Jesus came to the Temple court early in the morning. People were already expecting that He might come and a few had gathered to hear Him. The group swelled quickly. They seemed to hang on His every word. Though they didn’t understand everything He said, there was something compelling about this teacher. “He who believes in Me, believes not in Me but in Him who sent Me. And he who sees Me sees Him who sent Me.” No one ever spoke like this before. “I have come as a light into the world, that whoever believes in Me should not abide in darkness.” Jesus looked at these people surrounding Him. He loved them. He longed that their hearts would be opened even more to the truth of God. They were the reason He had come. They were the reason He had to endure all that faced Him in this week. Even some of the Jewish leaders were listening. He knew that they heard and even believed. Yet they were to afraid for their position to declare their belief. Oh the doubts, fears, and anxieties that hold people back from the strength and peace God seeks to give. If only they could truly hear, “Come to me, all you who are weary and burdened, and I will give you rest.” But these days would play themselves out, and Jesus would accomplish all that the Father sent Him to do. And it would be for their good. (John 12:44-46 & Matthew 11:28)
When a rocket is about to be launched there is a count down, 10…9…8… When there is an exam coming there are just 3…2…1…days left to study. That relentless pursuit time weighs heavily as the day approaches. Such were these days for our Lord. He knew clearly what was ahead. The prophets had foretold the events of this week hundreds of years before, but that was hundreds of years. Now it is down to days and hours until Jesus faces His trial.
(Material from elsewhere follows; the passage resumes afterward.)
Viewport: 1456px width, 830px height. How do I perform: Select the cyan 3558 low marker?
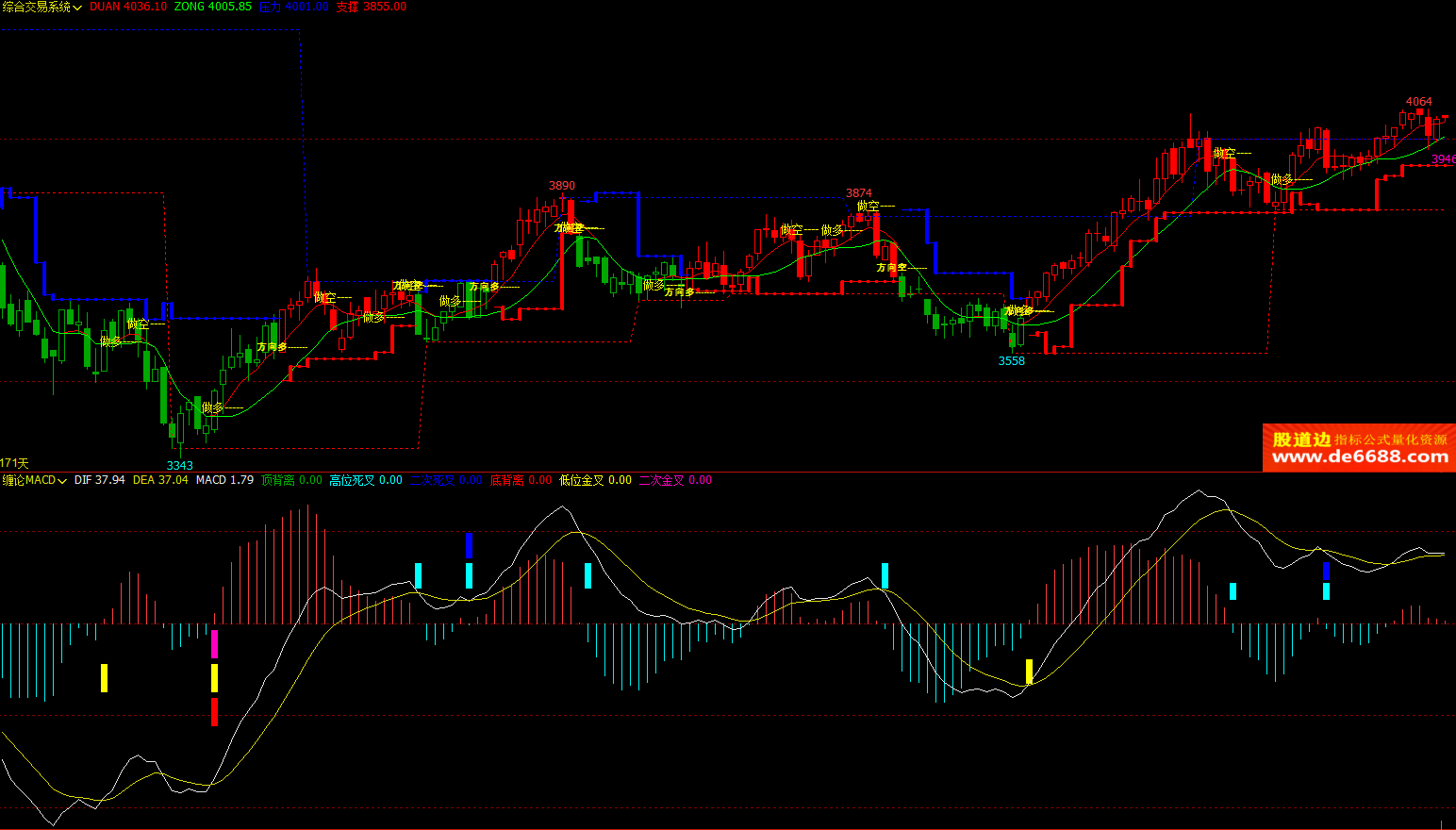tap(1012, 361)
He still went to the Temple to teach the people. He still healed a few, but the Jewish leaders looked on, like vultures waiting for the kill. All of this rested on Jesus’ mind as He spent these days. He found some comfort with the company of His disciple, but the task that lay ahead weighed on Him every moment. He would be the unblemished Lamb of God who shed His blood for the sins of all mankind. There was no other way. He alone, God in human flesh, the perfect man, would make the atoning sacrifice. Tuesday…Wednesday…Thursday…until the cross.